:: INPUT RECORDS ::
● ● ● ● ● ● ●
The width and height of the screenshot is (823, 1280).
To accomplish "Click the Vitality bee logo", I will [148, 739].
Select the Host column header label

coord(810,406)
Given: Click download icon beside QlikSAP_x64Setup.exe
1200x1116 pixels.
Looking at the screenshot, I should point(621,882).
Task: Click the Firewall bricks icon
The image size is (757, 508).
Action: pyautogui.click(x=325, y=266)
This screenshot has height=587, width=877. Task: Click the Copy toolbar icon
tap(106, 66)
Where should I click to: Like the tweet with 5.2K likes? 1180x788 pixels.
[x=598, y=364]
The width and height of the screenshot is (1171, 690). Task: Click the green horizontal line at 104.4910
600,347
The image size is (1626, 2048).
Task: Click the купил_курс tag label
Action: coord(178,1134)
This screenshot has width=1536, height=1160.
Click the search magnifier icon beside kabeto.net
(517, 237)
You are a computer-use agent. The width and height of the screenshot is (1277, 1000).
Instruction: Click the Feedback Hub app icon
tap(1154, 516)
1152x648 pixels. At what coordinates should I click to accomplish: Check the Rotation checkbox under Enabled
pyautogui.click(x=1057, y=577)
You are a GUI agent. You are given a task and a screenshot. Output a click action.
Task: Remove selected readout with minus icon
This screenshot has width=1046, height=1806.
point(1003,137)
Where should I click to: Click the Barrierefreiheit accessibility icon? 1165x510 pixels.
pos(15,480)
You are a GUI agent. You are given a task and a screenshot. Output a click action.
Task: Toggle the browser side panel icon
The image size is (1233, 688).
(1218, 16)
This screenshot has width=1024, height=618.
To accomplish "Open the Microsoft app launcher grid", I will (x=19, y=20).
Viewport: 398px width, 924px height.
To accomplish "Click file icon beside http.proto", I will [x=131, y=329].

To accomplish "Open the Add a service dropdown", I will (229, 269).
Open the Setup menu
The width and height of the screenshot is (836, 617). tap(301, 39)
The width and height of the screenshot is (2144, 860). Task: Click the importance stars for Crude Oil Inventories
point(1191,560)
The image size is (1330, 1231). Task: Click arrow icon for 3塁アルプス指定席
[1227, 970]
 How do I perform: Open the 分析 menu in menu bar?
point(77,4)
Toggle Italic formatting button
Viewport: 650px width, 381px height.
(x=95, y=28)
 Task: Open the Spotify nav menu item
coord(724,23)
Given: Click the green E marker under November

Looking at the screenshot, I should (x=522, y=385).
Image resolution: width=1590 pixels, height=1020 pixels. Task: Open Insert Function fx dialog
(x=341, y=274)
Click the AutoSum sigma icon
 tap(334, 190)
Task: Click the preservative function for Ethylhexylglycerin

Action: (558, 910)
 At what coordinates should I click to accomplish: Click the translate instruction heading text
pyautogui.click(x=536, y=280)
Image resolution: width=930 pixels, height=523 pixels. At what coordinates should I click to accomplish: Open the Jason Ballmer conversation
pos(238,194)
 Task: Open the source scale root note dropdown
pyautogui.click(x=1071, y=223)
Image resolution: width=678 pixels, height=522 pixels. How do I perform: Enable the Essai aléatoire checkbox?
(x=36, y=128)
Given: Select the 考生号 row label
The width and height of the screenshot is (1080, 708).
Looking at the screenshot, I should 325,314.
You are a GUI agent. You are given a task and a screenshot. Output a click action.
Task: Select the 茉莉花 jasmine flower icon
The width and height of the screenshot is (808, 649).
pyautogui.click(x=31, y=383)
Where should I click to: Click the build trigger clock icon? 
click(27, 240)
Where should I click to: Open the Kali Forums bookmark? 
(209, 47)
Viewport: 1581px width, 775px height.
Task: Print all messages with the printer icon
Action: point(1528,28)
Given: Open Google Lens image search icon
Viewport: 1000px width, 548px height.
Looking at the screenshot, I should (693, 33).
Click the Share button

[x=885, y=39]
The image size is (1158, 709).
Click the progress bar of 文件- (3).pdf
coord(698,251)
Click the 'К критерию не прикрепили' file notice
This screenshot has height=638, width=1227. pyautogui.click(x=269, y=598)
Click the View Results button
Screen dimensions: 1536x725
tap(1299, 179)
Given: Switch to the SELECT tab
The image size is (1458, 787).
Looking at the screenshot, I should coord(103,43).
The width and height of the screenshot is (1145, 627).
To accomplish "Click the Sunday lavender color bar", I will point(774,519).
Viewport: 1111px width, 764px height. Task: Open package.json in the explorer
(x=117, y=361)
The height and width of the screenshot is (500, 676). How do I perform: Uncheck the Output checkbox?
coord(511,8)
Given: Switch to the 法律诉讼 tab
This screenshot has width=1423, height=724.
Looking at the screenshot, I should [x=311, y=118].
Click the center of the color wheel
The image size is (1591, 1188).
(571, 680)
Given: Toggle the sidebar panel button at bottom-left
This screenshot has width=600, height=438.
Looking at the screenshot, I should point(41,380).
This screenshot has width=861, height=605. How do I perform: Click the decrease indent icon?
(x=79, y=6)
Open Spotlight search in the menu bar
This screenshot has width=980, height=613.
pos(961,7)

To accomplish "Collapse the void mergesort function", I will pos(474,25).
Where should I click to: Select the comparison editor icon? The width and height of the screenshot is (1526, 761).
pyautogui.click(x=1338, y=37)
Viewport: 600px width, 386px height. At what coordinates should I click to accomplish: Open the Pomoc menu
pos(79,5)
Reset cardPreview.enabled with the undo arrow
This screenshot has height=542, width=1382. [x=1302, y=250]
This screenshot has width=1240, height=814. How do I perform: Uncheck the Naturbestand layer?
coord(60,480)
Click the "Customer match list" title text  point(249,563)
● ● ● ● ● ● ●
:: PROBLEM DETAILS ::
Output the listing above exactly, keeping each line as it was.

:: RESULT OF THIS TASK ::
The width and height of the screenshot is (823, 1280).
To accomplish "Click the Vitality bee logo", I will [148, 739].
Select the Host column header label

coord(810,406)
Given: Click download icon beside QlikSAP_x64Setup.exe
1200x1116 pixels.
Looking at the screenshot, I should point(621,882).
Task: Click the Firewall bricks icon
The image size is (757, 508).
Action: pyautogui.click(x=325, y=266)
This screenshot has height=587, width=877. Task: Click the Copy toolbar icon
tap(106, 66)
Where should I click to: Like the tweet with 5.2K likes? 1180x788 pixels.
[x=598, y=364]
The width and height of the screenshot is (1171, 690). Task: Click the green horizontal line at 104.4910
600,347
The image size is (1626, 2048).
Task: Click the купил_курс tag label
Action: coord(178,1134)
This screenshot has width=1536, height=1160.
Click the search magnifier icon beside kabeto.net
(517, 237)
You are a computer-use agent. The width and height of the screenshot is (1277, 1000).
Instruction: Click the Feedback Hub app icon
tap(1154, 516)
1152x648 pixels. At what coordinates should I click to accomplish: Check the Rotation checkbox under Enabled
pyautogui.click(x=1057, y=577)
You are a GUI agent. You are given a task and a screenshot. Output a click action.
Task: Remove selected readout with minus icon
This screenshot has width=1046, height=1806.
point(1003,137)
Where should I click to: Click the Barrierefreiheit accessibility icon? 1165x510 pixels.
pos(15,480)
You are a GUI agent. You are given a task and a screenshot. Output a click action.
Task: Toggle the browser side panel icon
The image size is (1233, 688).
(1218, 16)
This screenshot has width=1024, height=618.
To accomplish "Open the Microsoft app launcher grid", I will (x=19, y=20).
Viewport: 398px width, 924px height.
To accomplish "Click file icon beside http.proto", I will [x=131, y=329].

To accomplish "Open the Add a service dropdown", I will (229, 269).
Open the Setup menu
The width and height of the screenshot is (836, 617). tap(301, 39)
The width and height of the screenshot is (2144, 860). Task: Click the importance stars for Crude Oil Inventories
point(1191,560)
The image size is (1330, 1231). Task: Click arrow icon for 3塁アルプス指定席
[1227, 970]
 How do I perform: Open the 分析 menu in menu bar?
point(77,4)
Toggle Italic formatting button
Viewport: 650px width, 381px height.
(x=95, y=28)
 Task: Open the Spotify nav menu item
coord(724,23)
Given: Click the green E marker under November

Looking at the screenshot, I should (x=522, y=385).
Image resolution: width=1590 pixels, height=1020 pixels. Task: Open Insert Function fx dialog
(x=341, y=274)
Click the AutoSum sigma icon
 tap(334, 190)
Task: Click the preservative function for Ethylhexylglycerin

Action: (558, 910)
 At what coordinates should I click to accomplish: Click the translate instruction heading text
pyautogui.click(x=536, y=280)
Image resolution: width=930 pixels, height=523 pixels. At what coordinates should I click to accomplish: Open the Jason Ballmer conversation
pos(238,194)
 Task: Open the source scale root note dropdown
pyautogui.click(x=1071, y=223)
Image resolution: width=678 pixels, height=522 pixels. How do I perform: Enable the Essai aléatoire checkbox?
(x=36, y=128)
Given: Select the 考生号 row label
The width and height of the screenshot is (1080, 708).
Looking at the screenshot, I should 325,314.
You are a GUI agent. You are given a task and a screenshot. Output a click action.
Task: Select the 茉莉花 jasmine flower icon
The width and height of the screenshot is (808, 649).
pyautogui.click(x=31, y=383)
Where should I click to: Click the build trigger clock icon? 
click(27, 240)
Where should I click to: Open the Kali Forums bookmark? 
(209, 47)
Viewport: 1581px width, 775px height.
Task: Print all messages with the printer icon
Action: point(1528,28)
Given: Open Google Lens image search icon
Viewport: 1000px width, 548px height.
Looking at the screenshot, I should (693, 33).
Click the Share button

[x=885, y=39]
The image size is (1158, 709).
Click the progress bar of 文件- (3).pdf
coord(698,251)
Click the 'К критерию не прикрепили' file notice
This screenshot has height=638, width=1227. pyautogui.click(x=269, y=598)
Click the View Results button
Screen dimensions: 1536x725
tap(1299, 179)
Given: Switch to the SELECT tab
The image size is (1458, 787).
Looking at the screenshot, I should coord(103,43).
The width and height of the screenshot is (1145, 627).
To accomplish "Click the Sunday lavender color bar", I will point(774,519).
Viewport: 1111px width, 764px height. Task: Open package.json in the explorer
(x=117, y=361)
The height and width of the screenshot is (500, 676). How do I perform: Uncheck the Output checkbox?
coord(511,8)
Given: Switch to the 法律诉讼 tab
This screenshot has width=1423, height=724.
Looking at the screenshot, I should [x=311, y=118].
Click the center of the color wheel
The image size is (1591, 1188).
(571, 680)
Given: Toggle the sidebar panel button at bottom-left
This screenshot has width=600, height=438.
Looking at the screenshot, I should point(41,380).
This screenshot has width=861, height=605. How do I perform: Click the decrease indent icon?
(x=79, y=6)
Open Spotlight search in the menu bar
This screenshot has width=980, height=613.
pos(961,7)

To accomplish "Collapse the void mergesort function", I will pos(474,25).
Where should I click to: Select the comparison editor icon? The width and height of the screenshot is (1526, 761).
pyautogui.click(x=1338, y=37)
Viewport: 600px width, 386px height. At what coordinates should I click to accomplish: Open the Pomoc menu
pos(79,5)
Reset cardPreview.enabled with the undo arrow
This screenshot has height=542, width=1382. [x=1302, y=250]
This screenshot has width=1240, height=814. How do I perform: Uncheck the Naturbestand layer?
coord(60,480)
Click the "Customer match list" title text  point(249,563)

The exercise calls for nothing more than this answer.